__Task to carry out__
A word-for-word copy of the listing is what's needed; leave out every image.
[Start of section]
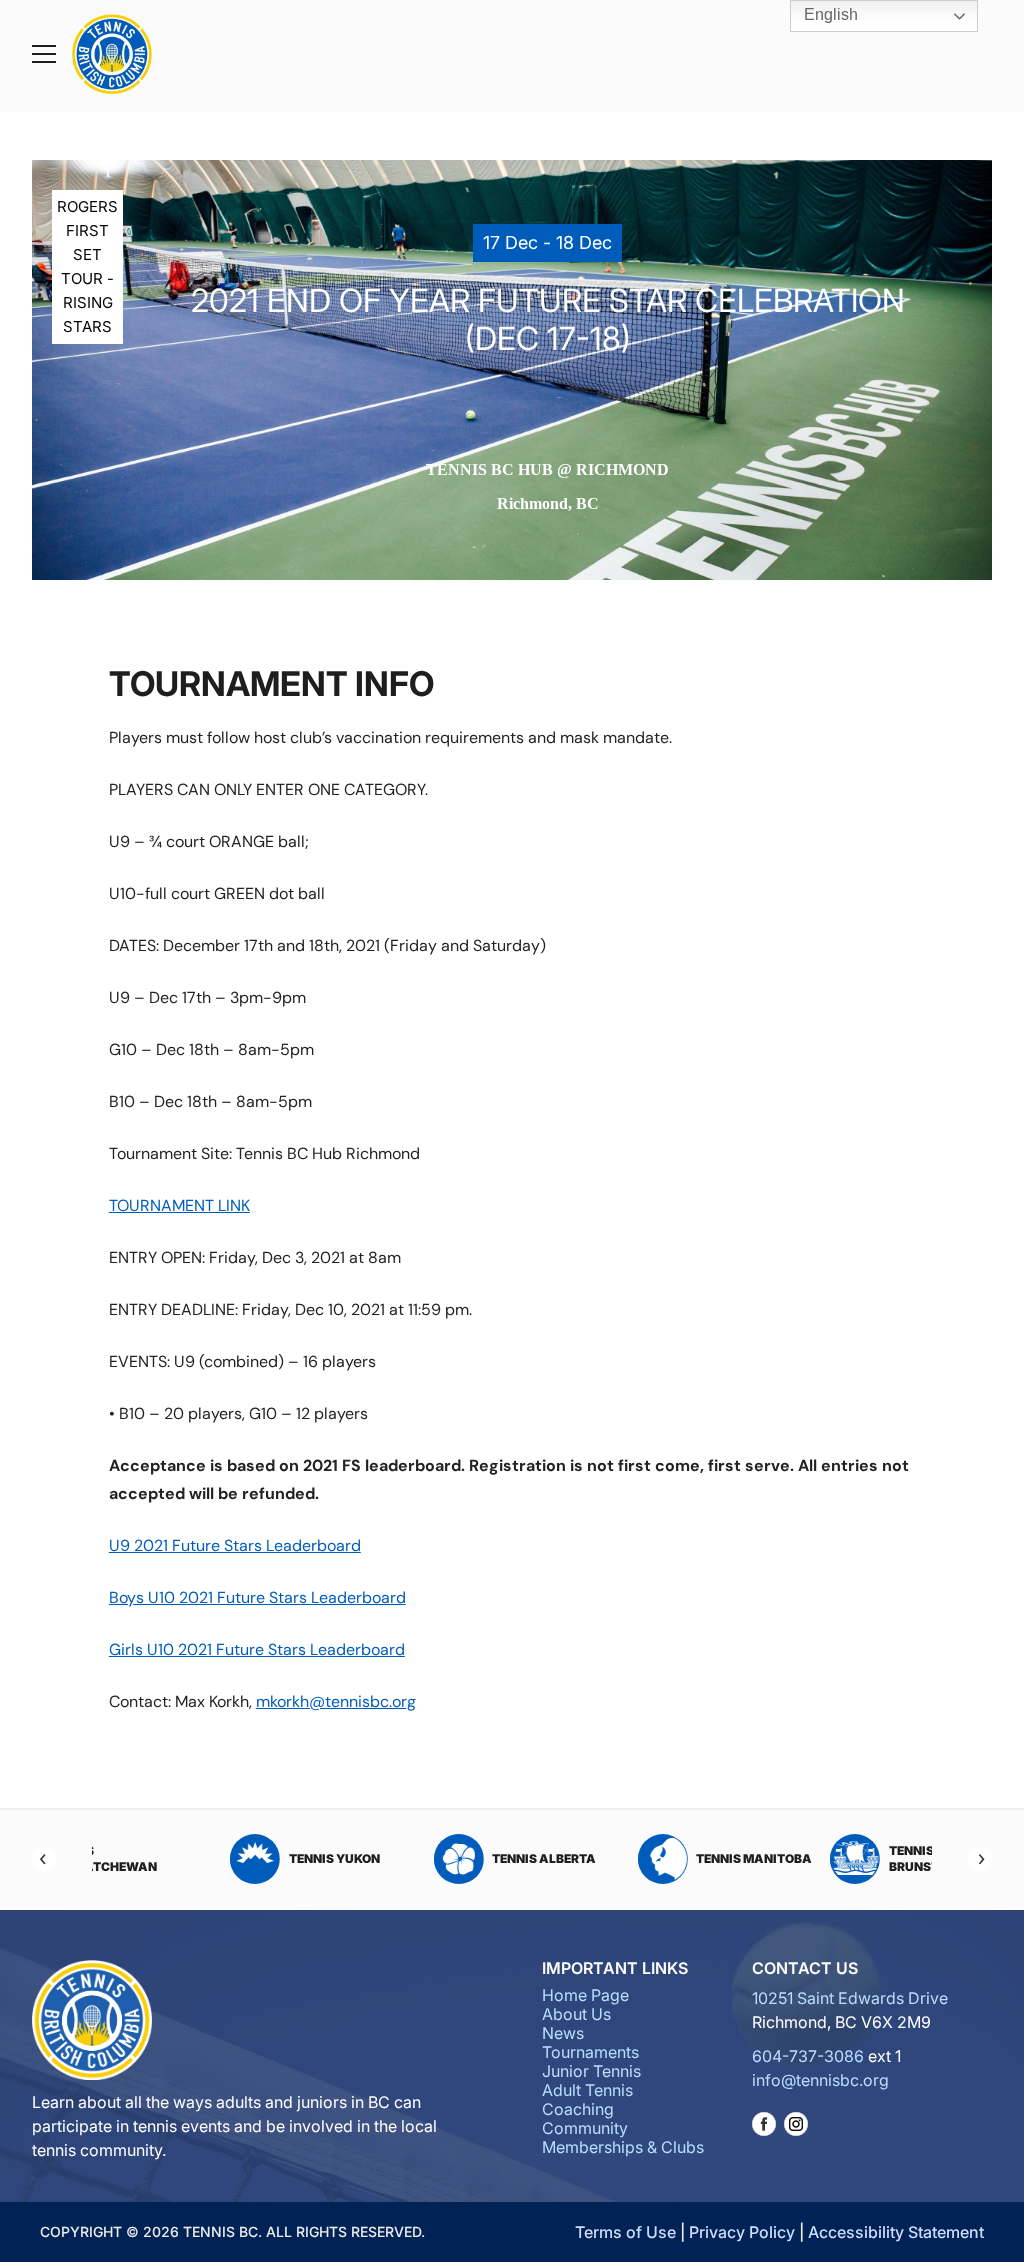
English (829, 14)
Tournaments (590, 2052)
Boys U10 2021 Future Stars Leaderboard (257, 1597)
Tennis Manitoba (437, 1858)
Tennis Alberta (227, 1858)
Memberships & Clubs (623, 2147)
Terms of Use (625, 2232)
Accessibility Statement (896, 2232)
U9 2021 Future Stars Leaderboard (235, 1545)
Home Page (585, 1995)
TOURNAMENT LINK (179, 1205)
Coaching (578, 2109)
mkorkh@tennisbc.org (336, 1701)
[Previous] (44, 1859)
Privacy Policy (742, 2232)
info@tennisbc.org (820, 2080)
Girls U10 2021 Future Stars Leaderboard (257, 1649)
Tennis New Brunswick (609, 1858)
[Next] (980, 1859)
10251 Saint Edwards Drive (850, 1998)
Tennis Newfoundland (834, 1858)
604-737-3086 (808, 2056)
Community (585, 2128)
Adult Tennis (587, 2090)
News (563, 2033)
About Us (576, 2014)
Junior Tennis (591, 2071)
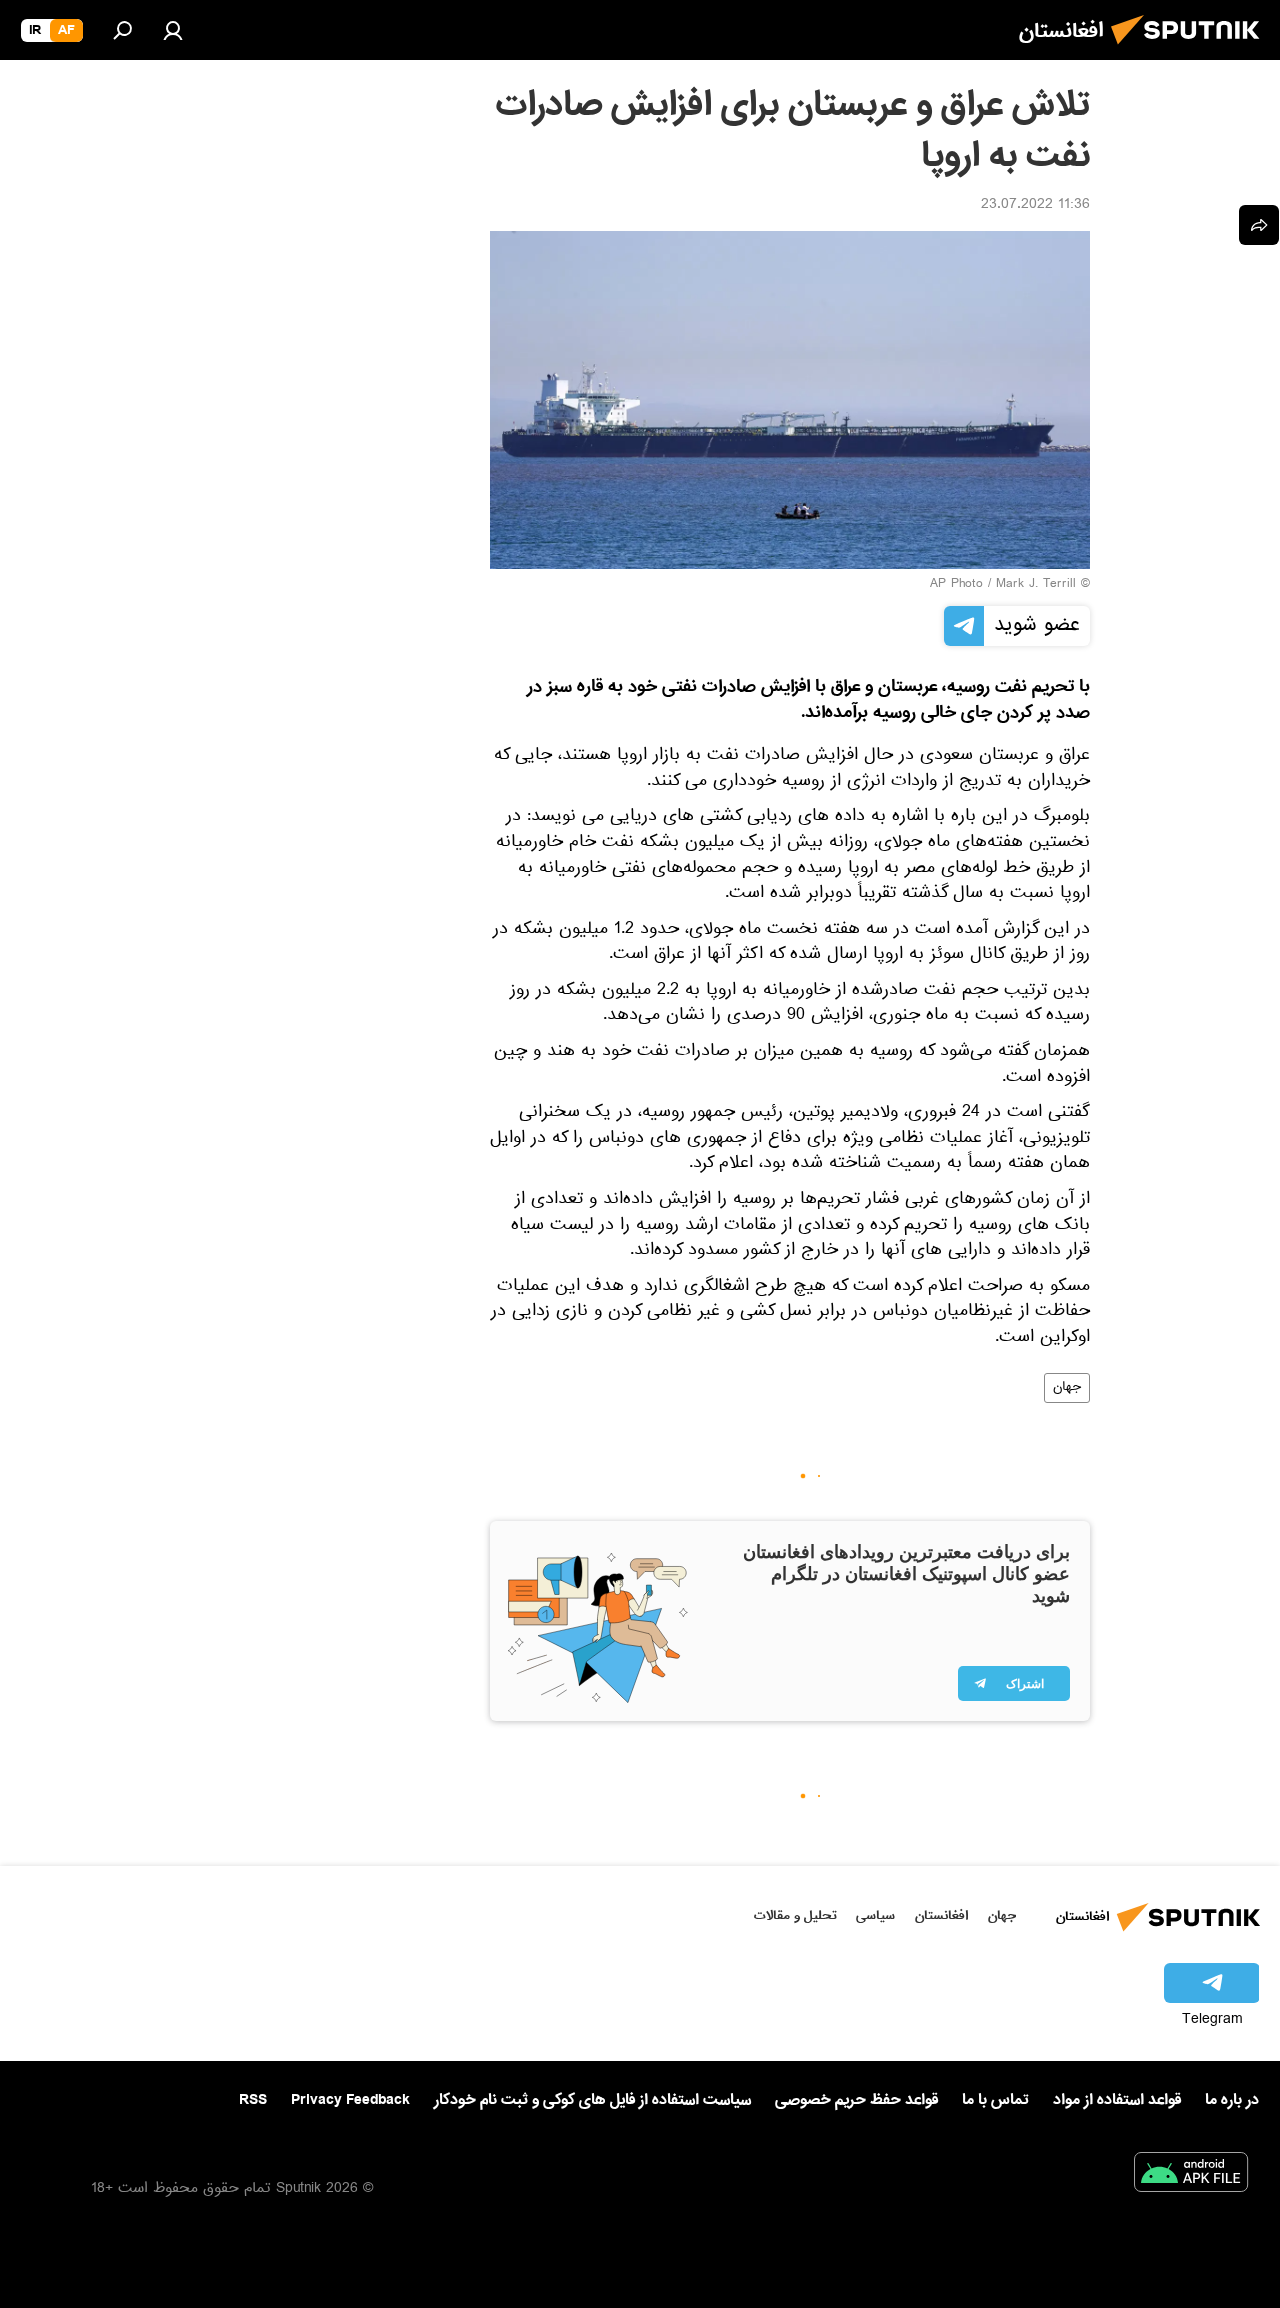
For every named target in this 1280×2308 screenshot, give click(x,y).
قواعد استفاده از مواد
[End of section]
__Solution for this exercise__
English (829, 14)
Tournaments (590, 2052)
Boys U10 2021 Future Stars Leaderboard (257, 1597)
Tennis Manitoba (437, 1858)
Tennis Alberta (227, 1858)
Memberships & Clubs (623, 2147)
Terms of Use (625, 2232)
Accessibility Statement (896, 2232)
U9 2021 Future Stars Leaderboard (235, 1545)
Home Page (585, 1995)
TOURNAMENT LINK (179, 1205)
Coaching (578, 2109)
mkorkh@tennisbc.org (336, 1701)
[Previous] (44, 1859)
Privacy Policy (742, 2232)
info@tennisbc.org (820, 2080)
Girls U10 2021 Future Stars Leaderboard (257, 1649)
Tennis New Brunswick (609, 1858)
[Next] (980, 1859)
10251 Saint Edwards Drive (850, 1998)
Tennis Newfoundland (834, 1858)
604-737-3086 (808, 2056)
Community (585, 2128)
Adult Tennis (587, 2090)
News (563, 2033)
About Us (576, 2014)
Junior Tennis (591, 2071)
For every named target in this 1280×2308 screenshot, give click(x,y).
قواعد استفاده از مواد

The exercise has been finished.